POSTED: 5:38 am PST February 11, 2009
UPDATED: 5:53 am PST February 11, 2009

Junior ROTC programs associated with the San Diego Unified School District will not be able to conduct weapons training in the next school year.

The Board of Education voted 3-2 Tuesday night to approve a resolution written by member John Lee Evans to stop marksmanship practice and convert facilities used for that purpose to other uses by the beginning of the next academic year.

Students at Mission Bay and Lincoln high schools and activists have fought on-campus weapons training for the past year as incompatible with the district's "zero-tolerance" policy on bringing weapons to campus.

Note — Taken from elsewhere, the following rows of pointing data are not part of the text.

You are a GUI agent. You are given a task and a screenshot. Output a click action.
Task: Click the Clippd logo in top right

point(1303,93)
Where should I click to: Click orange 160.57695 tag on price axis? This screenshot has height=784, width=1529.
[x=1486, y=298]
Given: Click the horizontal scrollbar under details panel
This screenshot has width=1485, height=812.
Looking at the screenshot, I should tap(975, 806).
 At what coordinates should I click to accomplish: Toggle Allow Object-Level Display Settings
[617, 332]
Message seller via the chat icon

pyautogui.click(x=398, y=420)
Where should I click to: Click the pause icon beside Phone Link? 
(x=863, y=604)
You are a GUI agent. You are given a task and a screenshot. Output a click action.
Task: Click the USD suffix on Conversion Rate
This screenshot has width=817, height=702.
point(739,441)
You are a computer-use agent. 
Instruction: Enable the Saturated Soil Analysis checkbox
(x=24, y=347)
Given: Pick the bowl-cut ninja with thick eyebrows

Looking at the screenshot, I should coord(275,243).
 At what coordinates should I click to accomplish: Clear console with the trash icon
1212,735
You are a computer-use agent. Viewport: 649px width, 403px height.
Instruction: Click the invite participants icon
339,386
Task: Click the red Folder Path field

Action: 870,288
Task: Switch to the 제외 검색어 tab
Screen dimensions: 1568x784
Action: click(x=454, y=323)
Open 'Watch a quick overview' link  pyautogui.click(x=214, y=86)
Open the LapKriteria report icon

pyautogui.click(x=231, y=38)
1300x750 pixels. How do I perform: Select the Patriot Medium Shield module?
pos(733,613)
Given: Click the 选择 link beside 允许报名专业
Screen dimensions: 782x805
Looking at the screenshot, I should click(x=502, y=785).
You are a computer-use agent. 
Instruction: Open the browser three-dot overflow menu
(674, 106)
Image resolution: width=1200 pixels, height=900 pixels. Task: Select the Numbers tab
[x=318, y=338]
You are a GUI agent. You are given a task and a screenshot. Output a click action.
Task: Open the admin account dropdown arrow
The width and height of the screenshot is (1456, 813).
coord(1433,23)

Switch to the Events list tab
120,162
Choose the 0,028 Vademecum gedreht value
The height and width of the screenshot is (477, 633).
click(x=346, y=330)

"The message is we don't want weapons training as part of our educational system," Evans said. "There can still be Junior ROTC programs without weapons training."

Board President Shelia Jackson, a 21-year Navy veteran, joined Katherine Nakamura in opposing the measure. Both said there was no connection between school marksmanship programs and community violence.

Several students spoke to the board about violence in their neighborhoods, including recent shooting deaths of students at Lincoln, Point Loma and Mission Bay high schools.

The board gave a boost to Junior ROTC earlier in the meeting by voting unanimously to give physical education credit for students who join the program or marching band instead of taking a physical education class.

A state law adopted several years ago put constraints on PE credit and has been interpreted by many districts as not allowing such classes to be supplanted.

Supporters of Junior ROTC and band said the programs would suffer from lowered participation if students weren't able to receive PE credit.

Superintendent Terry Grier said the district recently received a go-ahead from a key state Department of Education official to resume offering credit for those programs.